WPNC-FM
- Plymouth, North Carolina; United States;
- Broadcast area: Elizabeth City/Nags Head
- Frequency: 95.9 MHz
- Branding: Magic 95.9

Programming
- Format: Full service Adult contemporary
- Affiliations: ABC News Radio Compass Media Networks North Carolina News Network Premiere Networks WITN-TV

Ownership
- Owner: Durlyn Broadcasting

History
- First air date: December 1979 (as WKLX)
- Former call signs: WKLX (1979–1986)
- Call sign meaning: W Plymouth, North Carolina

Technical information
- Licensing authority: FCC
- Facility ID: 52737
- Class: A
- ERP: 2,600 watts
- HAAT: 101 meters
- Transmitter coordinates: 35°50′48″N 76°45′22″W﻿ / ﻿35.84667°N 76.75611°W

Links
- Public license information: Public file; LMS;
- Webcast: Listen Live
- Website: magic959online.com

= WPNC-FM =

Adult contemporary radio station in Plymouth, North Carolina

WPNC-FM (95.9 MHz) is a radio station broadcasting a Full-service adult contemporary format. Licensed to Plymouth, North Carolina, United States, it serves the Elizabeth City-Nags Head area. The station is licensed to Durlyn Broadcasting, which is 100% owned by William B. Cox III of Plymouth, North Carolina.

==History==
From its sign-on in December 1979 to June 27, 1986, this station was WKLX. At one time, WPNC-FM aired a country music format, while co-owned WPNC was Contemporary Christian. In 1996 it became Magic 96. In April 2001, with a move to a new building, WPNC-FM became Magic 95.9, because so many vehicle radios display the exact frequency.

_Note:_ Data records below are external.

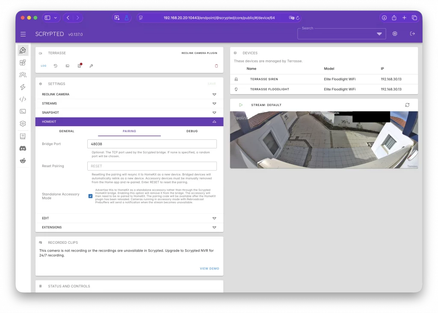Uncheck the Standalone Accessory Mode checkbox
The height and width of the screenshot is (313, 438).
(90, 196)
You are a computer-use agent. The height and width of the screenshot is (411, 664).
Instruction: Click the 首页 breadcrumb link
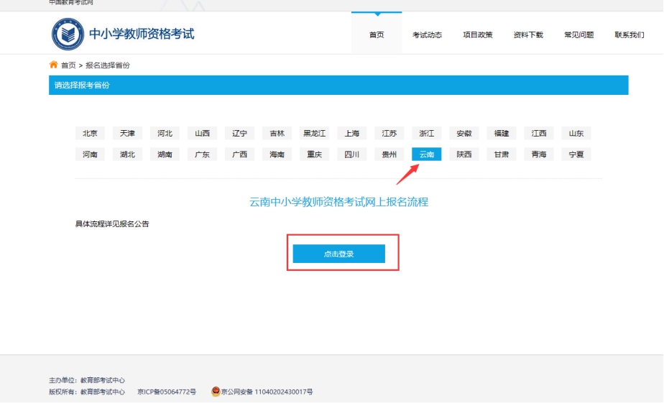point(68,65)
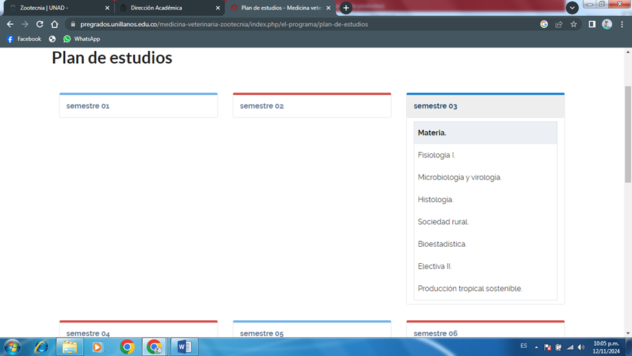Open the WhatsApp bookmark
Viewport: 632px width, 356px height.
(x=81, y=39)
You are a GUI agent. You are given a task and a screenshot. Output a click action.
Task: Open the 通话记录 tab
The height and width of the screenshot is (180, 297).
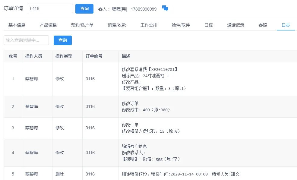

On April 7, 2017, the Federal Communications Commission revoked the license of WPNC-FM due to the non-payment of regulatory fees that had been past due since at least 2015. It is not known if the station remains on the air pending legal appeals, but the FCC revoked Durlyn's authority to continue broadcasting as of that date. By May 3, 2017, however, the station had its license reinstated, presumably due to paying the back debts.